┏━━

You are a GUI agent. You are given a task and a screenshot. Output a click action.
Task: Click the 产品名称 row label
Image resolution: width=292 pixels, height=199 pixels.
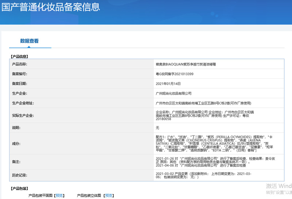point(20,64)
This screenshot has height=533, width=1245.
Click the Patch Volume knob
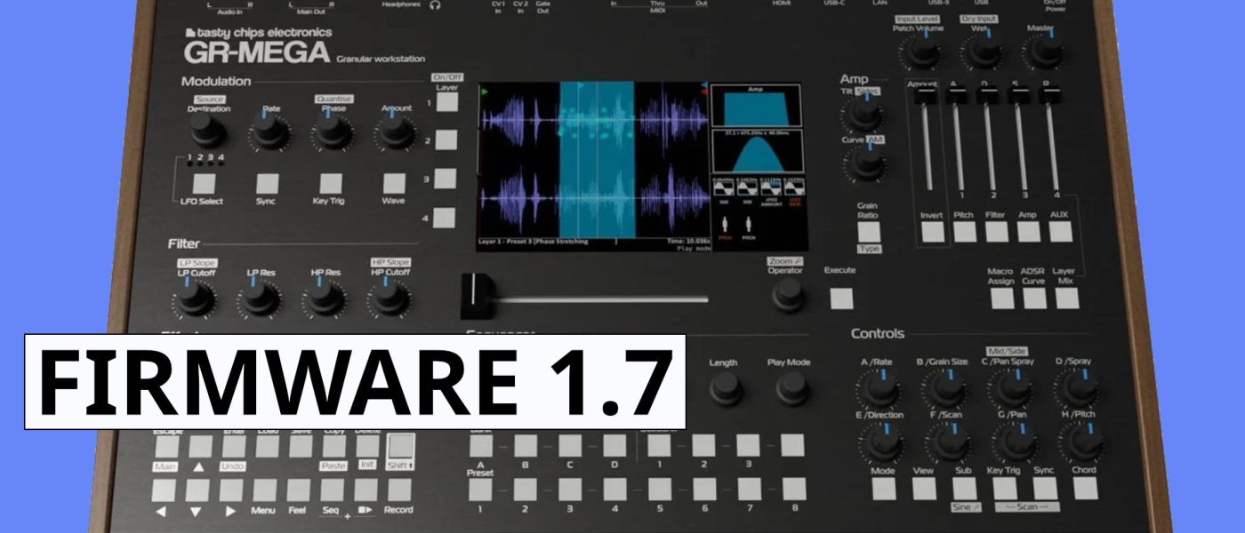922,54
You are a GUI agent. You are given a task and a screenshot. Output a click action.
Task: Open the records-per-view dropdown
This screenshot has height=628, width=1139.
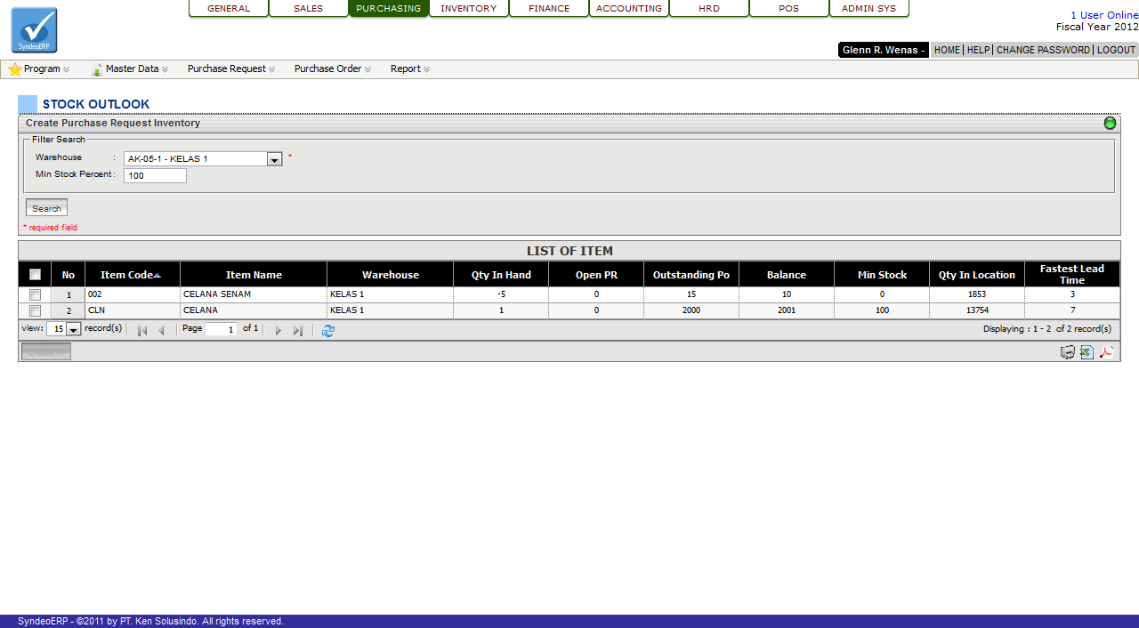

┗━━

Work task -> Give the entries above again, exactly as written and free of images.

Problem solution ->
You are a GUI agent. You are given a task and a screenshot. Output a click action.
Task: Click the 产品名称 row label
Image resolution: width=292 pixels, height=199 pixels.
point(20,64)
This screenshot has height=533, width=1245.
Click the Patch Volume knob
922,54
You are a GUI agent. You are given a task and a screenshot. Output a click action.
Task: Open the records-per-view dropdown
This screenshot has height=628, width=1139.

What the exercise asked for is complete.